== Segment start ==
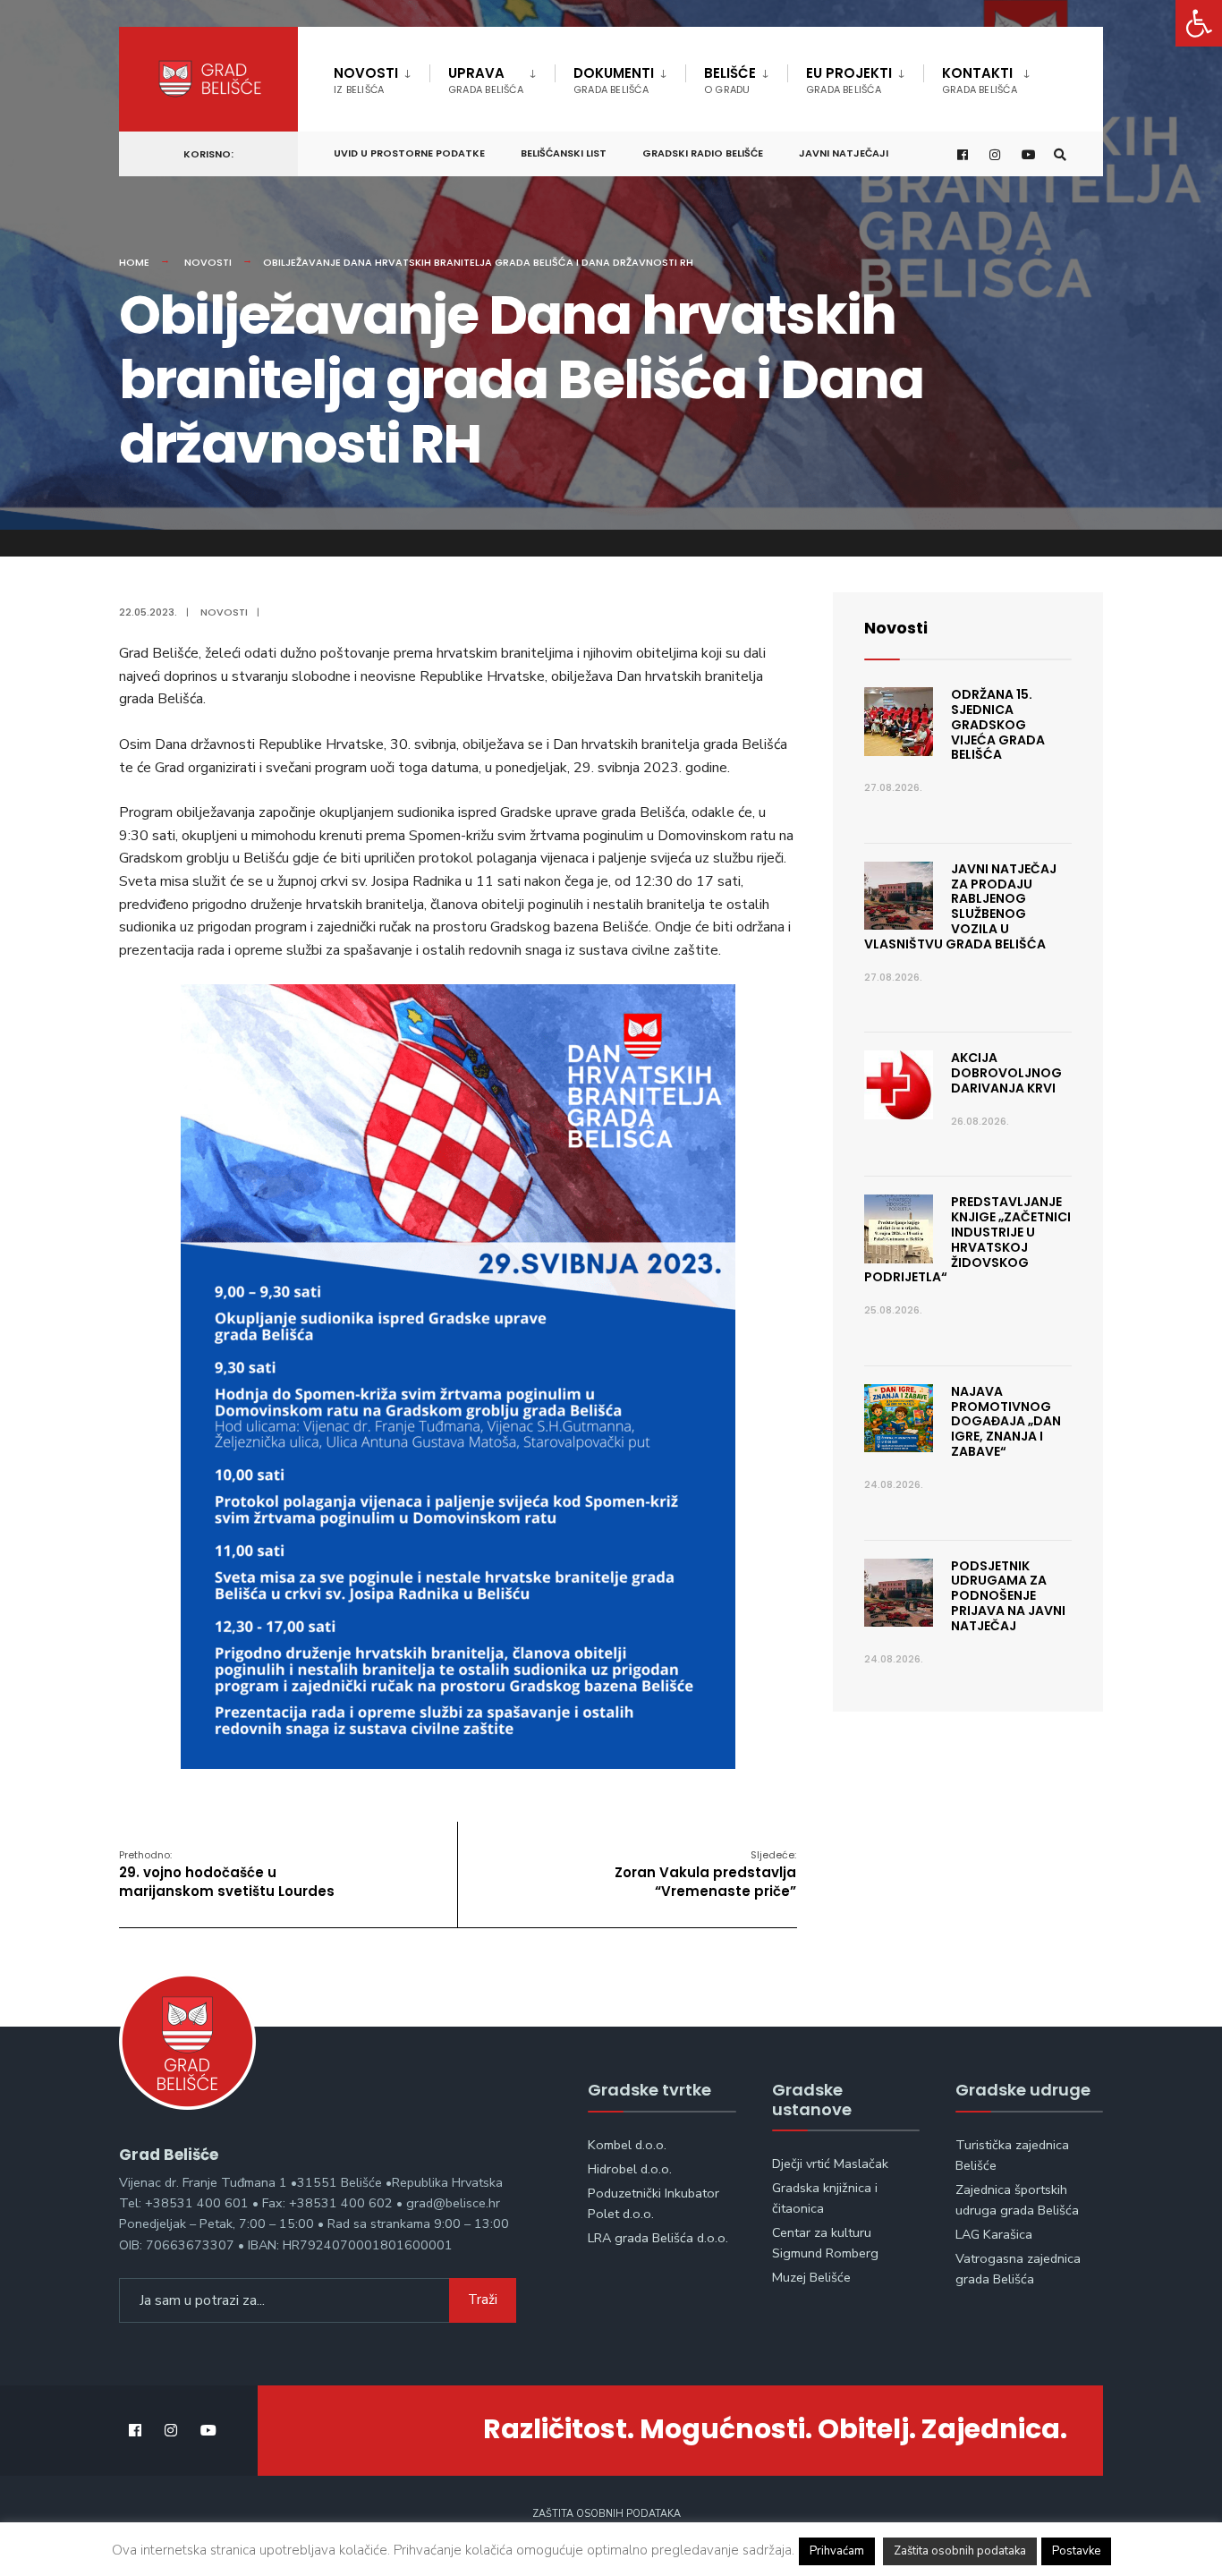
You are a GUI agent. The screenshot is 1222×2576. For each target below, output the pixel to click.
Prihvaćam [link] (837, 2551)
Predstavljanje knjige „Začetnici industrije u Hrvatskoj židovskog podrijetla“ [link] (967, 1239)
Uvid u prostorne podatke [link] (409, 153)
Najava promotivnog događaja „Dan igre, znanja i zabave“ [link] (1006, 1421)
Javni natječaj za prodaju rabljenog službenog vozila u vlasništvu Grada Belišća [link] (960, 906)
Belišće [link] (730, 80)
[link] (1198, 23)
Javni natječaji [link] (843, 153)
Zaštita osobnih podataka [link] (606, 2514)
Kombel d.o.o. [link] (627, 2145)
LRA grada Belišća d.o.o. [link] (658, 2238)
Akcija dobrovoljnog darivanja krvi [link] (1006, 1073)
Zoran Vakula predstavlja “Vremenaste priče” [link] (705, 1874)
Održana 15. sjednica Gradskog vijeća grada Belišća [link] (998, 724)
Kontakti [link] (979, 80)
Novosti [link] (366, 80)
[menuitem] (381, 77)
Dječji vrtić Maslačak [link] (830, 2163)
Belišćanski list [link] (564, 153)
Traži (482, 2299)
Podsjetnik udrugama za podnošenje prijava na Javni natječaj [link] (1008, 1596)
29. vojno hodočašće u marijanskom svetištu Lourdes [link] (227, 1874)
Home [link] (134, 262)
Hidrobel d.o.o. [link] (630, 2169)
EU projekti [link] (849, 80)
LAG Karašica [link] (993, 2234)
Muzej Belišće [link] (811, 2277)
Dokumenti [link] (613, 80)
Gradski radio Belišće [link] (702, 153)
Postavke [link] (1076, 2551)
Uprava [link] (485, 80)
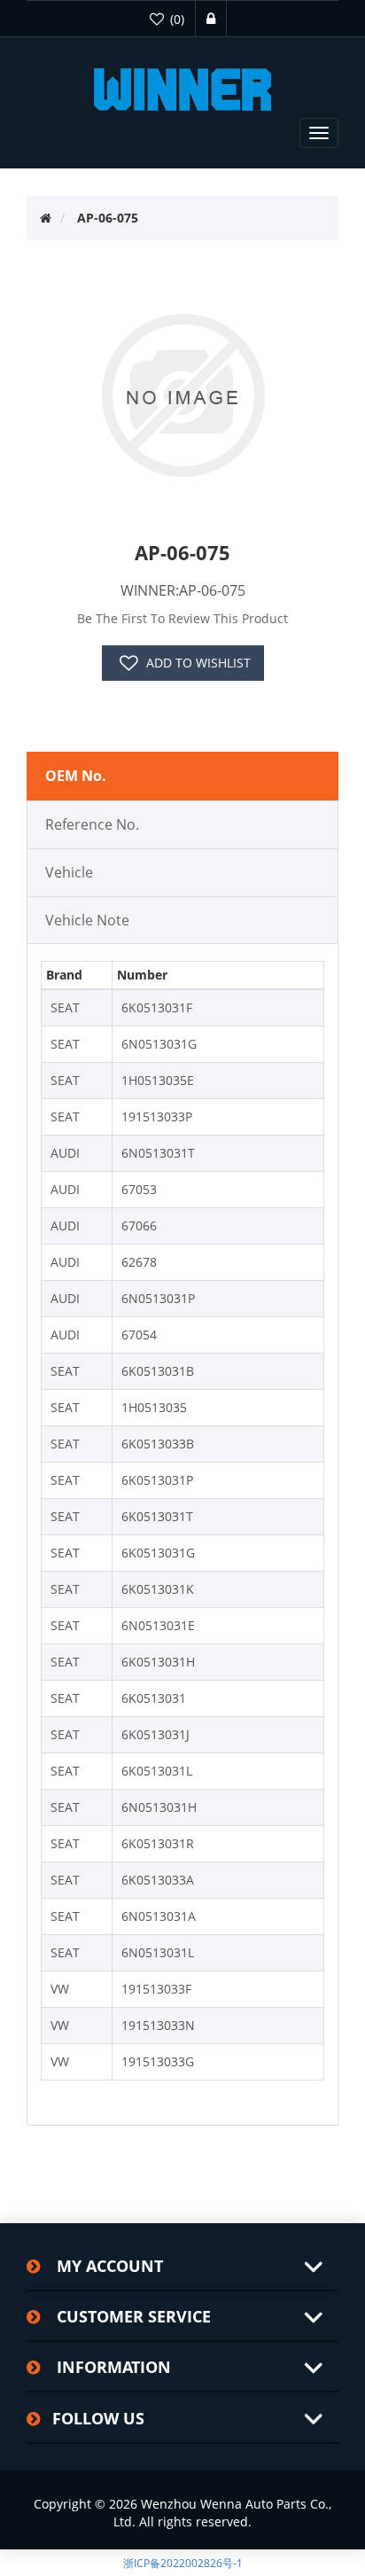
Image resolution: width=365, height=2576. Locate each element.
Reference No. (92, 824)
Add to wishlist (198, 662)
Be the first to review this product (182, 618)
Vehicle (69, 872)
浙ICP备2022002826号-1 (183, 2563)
== Segment end ==
# Task prompt
No image belongs in the copy. Transcribe the full listing verbatim.

# Answer for the task
You are a GUI agent. The screenshot is 1222×2576. For each target below, output the pixel to click.
Prihvaćam [link] (837, 2551)
Predstavljanje knjige „Začetnici industrije u Hrvatskoj židovskog podrijetla“ [link] (967, 1239)
Uvid u prostorne podatke [link] (409, 153)
Najava promotivnog događaja „Dan igre, znanja i zabave“ [link] (1006, 1421)
Javni natječaj za prodaju rabljenog službenog vozila u vlasništvu Grada Belišća [link] (960, 906)
Belišće [link] (730, 80)
[link] (1198, 23)
Javni natječaji [link] (843, 153)
Zaštita osobnih podataka [link] (606, 2514)
Kombel d.o.o. [link] (627, 2145)
LRA grada Belišća d.o.o. [link] (658, 2238)
Akcija dobrovoljnog darivanja krvi [link] (1006, 1073)
Zoran Vakula predstavlja “Vremenaste priče” [link] (705, 1874)
Održana 15. sjednica Gradskog vijeća grada Belišća [link] (998, 724)
Kontakti [link] (979, 80)
Novosti [link] (366, 80)
[menuitem] (381, 77)
Dječji vrtić Maslačak [link] (830, 2163)
Belišćanski list [link] (564, 153)
Traži (482, 2299)
Podsjetnik udrugama za podnošenje prijava na Javni natječaj [link] (1008, 1596)
29. vojno hodočašće u marijanskom svetištu Lourdes [link] (227, 1874)
Home [link] (134, 262)
Hidrobel d.o.o. [link] (630, 2169)
EU projekti [link] (849, 80)
LAG Karašica [link] (993, 2234)
Muzej Belišće [link] (811, 2277)
Dokumenti [link] (613, 80)
Gradski radio Belišće [link] (702, 153)
Postavke [link] (1076, 2551)
Uprava [link] (485, 80)
Image resolution: width=365, height=2576. Locate each element.
Reference No. (92, 824)
Add to wishlist (198, 662)
Be the first to review this product (182, 618)
Vehicle (69, 872)
浙ICP备2022002826号-1 (183, 2563)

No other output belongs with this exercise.